Googleのアプリストアである「Android Market」にマルウェアやセキュリティ上の脆弱性を含むアプリが多数登録されている可能性があることは以前より指摘されているが、あるセキュリティベンダーの説明によれば、Androidはオープンであると同時にハッカーらがアクセスするのも比較的容易だという。一方でAppleのiOSはセキュリティ的な仕組みが強固で、安全性が高いというのだ。

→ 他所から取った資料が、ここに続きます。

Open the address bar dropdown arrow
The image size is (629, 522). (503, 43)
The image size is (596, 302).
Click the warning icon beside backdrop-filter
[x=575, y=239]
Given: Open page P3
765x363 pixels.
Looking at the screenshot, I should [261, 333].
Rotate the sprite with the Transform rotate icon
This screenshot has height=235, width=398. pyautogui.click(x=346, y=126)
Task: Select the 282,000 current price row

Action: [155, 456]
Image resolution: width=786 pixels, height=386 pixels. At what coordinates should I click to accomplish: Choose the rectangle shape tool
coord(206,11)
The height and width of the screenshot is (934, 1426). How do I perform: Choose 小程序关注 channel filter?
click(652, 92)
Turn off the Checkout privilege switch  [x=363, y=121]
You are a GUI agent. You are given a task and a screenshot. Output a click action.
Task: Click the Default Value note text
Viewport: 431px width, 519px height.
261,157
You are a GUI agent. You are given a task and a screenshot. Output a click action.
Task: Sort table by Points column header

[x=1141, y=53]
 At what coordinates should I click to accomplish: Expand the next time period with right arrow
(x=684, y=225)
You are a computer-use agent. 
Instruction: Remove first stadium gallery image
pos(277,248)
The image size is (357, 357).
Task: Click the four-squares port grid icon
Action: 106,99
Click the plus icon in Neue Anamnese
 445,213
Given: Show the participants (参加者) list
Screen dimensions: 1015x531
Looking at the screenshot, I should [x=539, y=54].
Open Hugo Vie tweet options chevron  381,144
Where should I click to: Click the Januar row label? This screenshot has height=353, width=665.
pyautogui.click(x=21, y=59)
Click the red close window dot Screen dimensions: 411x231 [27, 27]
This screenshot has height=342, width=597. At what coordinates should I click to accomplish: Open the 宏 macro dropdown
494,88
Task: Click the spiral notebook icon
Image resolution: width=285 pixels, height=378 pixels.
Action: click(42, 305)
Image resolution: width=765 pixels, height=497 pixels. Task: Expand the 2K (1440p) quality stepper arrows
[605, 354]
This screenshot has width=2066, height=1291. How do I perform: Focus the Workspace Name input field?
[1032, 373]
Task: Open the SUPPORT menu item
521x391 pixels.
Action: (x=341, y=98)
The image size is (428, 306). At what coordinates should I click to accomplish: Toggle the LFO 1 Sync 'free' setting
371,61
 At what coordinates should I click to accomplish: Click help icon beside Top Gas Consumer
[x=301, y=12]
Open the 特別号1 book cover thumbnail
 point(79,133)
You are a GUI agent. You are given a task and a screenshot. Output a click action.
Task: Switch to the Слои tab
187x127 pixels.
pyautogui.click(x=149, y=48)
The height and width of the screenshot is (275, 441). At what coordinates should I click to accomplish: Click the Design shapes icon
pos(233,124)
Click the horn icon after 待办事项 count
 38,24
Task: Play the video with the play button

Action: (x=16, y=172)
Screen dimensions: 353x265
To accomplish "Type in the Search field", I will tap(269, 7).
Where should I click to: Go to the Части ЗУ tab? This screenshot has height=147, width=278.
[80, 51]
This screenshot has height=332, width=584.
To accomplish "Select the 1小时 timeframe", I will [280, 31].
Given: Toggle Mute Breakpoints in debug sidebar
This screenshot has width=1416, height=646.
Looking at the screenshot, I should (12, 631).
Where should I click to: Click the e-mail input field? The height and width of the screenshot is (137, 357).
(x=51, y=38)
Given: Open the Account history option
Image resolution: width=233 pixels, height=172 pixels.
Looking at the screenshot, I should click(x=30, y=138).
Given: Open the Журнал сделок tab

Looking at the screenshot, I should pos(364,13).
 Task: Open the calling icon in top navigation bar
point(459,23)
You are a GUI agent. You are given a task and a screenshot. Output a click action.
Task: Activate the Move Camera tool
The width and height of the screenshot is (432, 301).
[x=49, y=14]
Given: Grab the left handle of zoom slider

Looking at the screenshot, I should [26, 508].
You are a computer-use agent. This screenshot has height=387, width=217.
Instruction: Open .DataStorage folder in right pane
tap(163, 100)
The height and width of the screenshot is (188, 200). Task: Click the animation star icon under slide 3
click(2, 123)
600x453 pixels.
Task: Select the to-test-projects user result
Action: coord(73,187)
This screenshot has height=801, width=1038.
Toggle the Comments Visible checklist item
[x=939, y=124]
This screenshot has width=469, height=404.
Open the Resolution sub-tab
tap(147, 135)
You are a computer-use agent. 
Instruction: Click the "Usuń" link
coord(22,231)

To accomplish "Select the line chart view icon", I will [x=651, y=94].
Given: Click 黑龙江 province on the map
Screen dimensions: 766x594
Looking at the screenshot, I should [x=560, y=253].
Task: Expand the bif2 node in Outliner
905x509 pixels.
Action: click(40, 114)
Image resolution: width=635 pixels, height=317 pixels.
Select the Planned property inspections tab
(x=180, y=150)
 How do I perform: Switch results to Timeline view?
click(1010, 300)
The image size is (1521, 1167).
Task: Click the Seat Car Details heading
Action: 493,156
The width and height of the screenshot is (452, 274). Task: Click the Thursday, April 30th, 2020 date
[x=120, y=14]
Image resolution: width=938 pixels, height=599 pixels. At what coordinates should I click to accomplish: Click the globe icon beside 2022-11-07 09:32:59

今回の指摘を行っているのはトレンドマイクロ代表取締役会長スティーブ・チャン氏で、米Bloombergが1月11日(現地時間)の報道として同氏のコメントを紹介したところによれば、Androidはオープンであると同時に、それはハッカーがOSのアーキテクチャやソースコードを熟知していることでもあり、より危険性が高いというのがその理由だ。一方でチャン氏はAppleに対しては信頼を置いているといい、その理由としてAppleがセキュリティに対する配慮が高く、ウイルスのような攻撃に対抗するには重要な意味を持っているとしている。実際、iOSではサンドボックスのような仕組みを用いてアプリが隔離されるように動作しており、ウイルスのようなマルウェアの活動を阻害しているからだ。スマートフォンが次世代のPCとして利用されるようになったとき、特に企業におけるデータのロスが大きな問題に直結し、セキュリティ対策が重要になるというのがチャン氏の考えだ。
このインタビューに先立つ形でトレンドマイクロは1月7日(米国時間)、「Mobile Security for Android」という製品を発売している。同製品の機能はAndroidユーザー向けのフィッシング対策、ダウンロードデータの検証、通話/メールフィルタリング、保護者機能の主に4つで、3.99ドルでAndroid Marketより製品が提供される(30日間フリートライアル)。完全な保護がなされていないからこそセキュリティ製品が必要になるというのが同氏の主張だが、同種のAndroid向けセキュリティ製品はSymantecもリリースしており、今後スマートフォン利用拡大とともに市場が拡大していくものとみられる。